On 10 June 1893 newspapers broke a story tragic enough to push aside sensational news coverage of the infamous Lizzie Borden case—the day before, a section of Ford’s Theater had collapsed in Washington, D.C., killing more than 20 and injuring three times that number.
Ford’s Theater, best known as the location of Lincoln’s assassination, was bought by the government a year after the murder and converted into the Army Medical Museum and offices for the records portion of the War Department. When the museum moved to a new location some 20 years later, the Office of Records and Pensions expanded to fill the whole building. In 1887, Colonel Fred C. Ainsworth became head of the offices, and though apparently disliked for being demanding and strict, he began updating the building, adding new heating and plumbing systems.
Then, in 1893, Ainsworth ordered the installation of an electric light plant in the basement. The plant required a portion of the basement to be dug up, which made it necessary for the basement’s brick support piers to be braced as the dirt around them was excavated. On 9 June, one of the piers gave way, probably due to inadequate bracing. Because of the architecture of the building, when this pier collapsed, it took a forty-foot section from all three stories down with it, sending dozens of clerks tumbling to their injury or death. Also lost in the collapse were irreplaceable Civil War pension records.

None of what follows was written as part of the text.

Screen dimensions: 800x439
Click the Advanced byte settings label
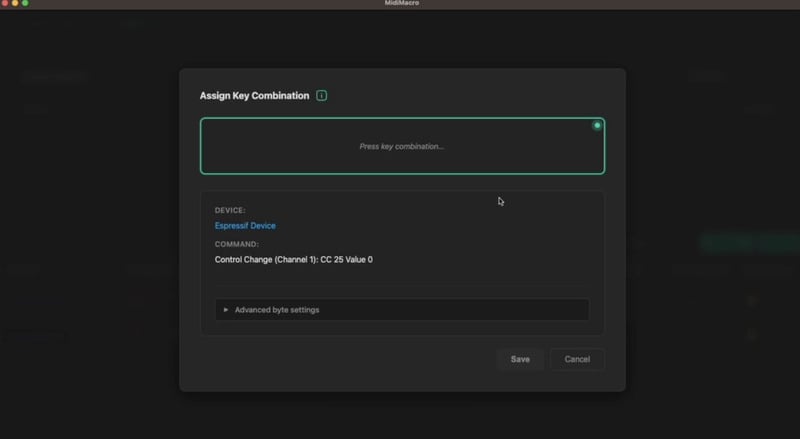tap(277, 310)
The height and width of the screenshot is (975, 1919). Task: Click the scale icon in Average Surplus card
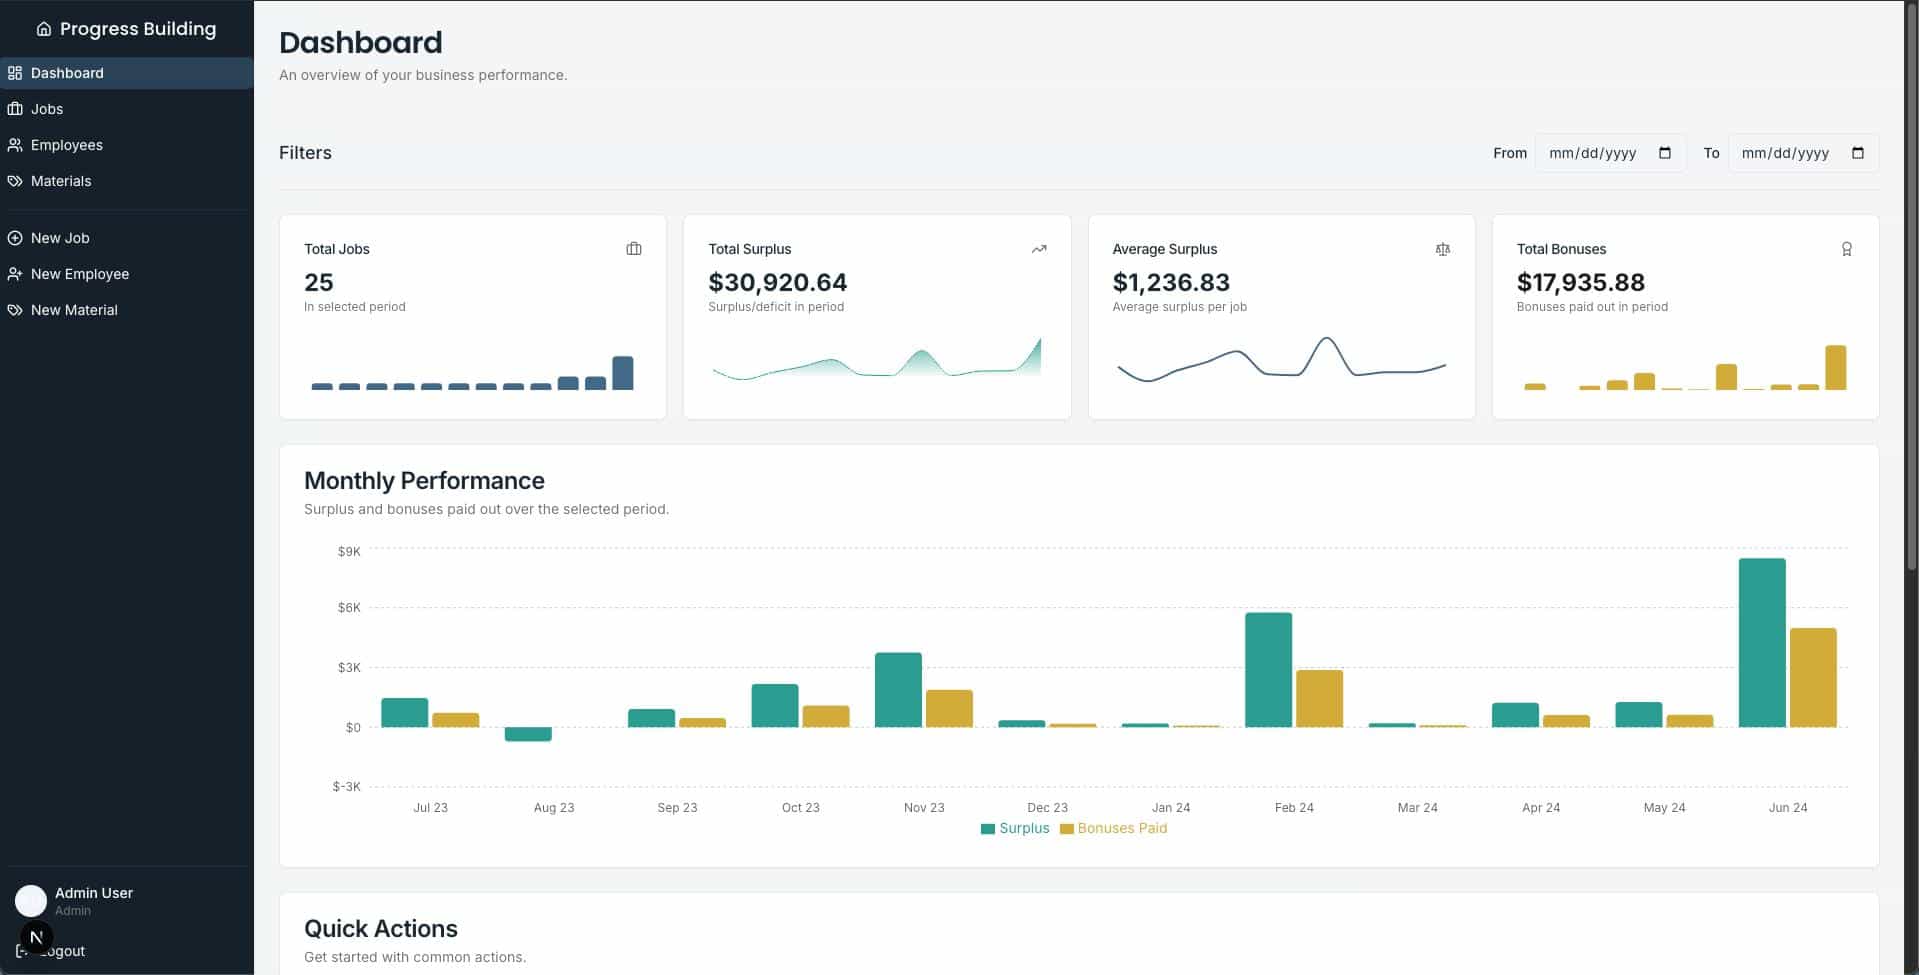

Soon after, a coroner’s inquest was held to determine the culpability of Ainsworth, the contractor, the superintendent of the building, and the mechanical engineer. The most sensational of these inquests was Ainsworth’s, and newspapers carried stories of the frequent uproar and disorder that attended the inquest. Ainsworth was found guilty of criminal negligence, but although the district attorney pursued a case against him, it didn’t last long. The results of the coroner’s inquest were found to be unreliable and there wasn’t any evidence that Ainsworth knew the building was unsafe.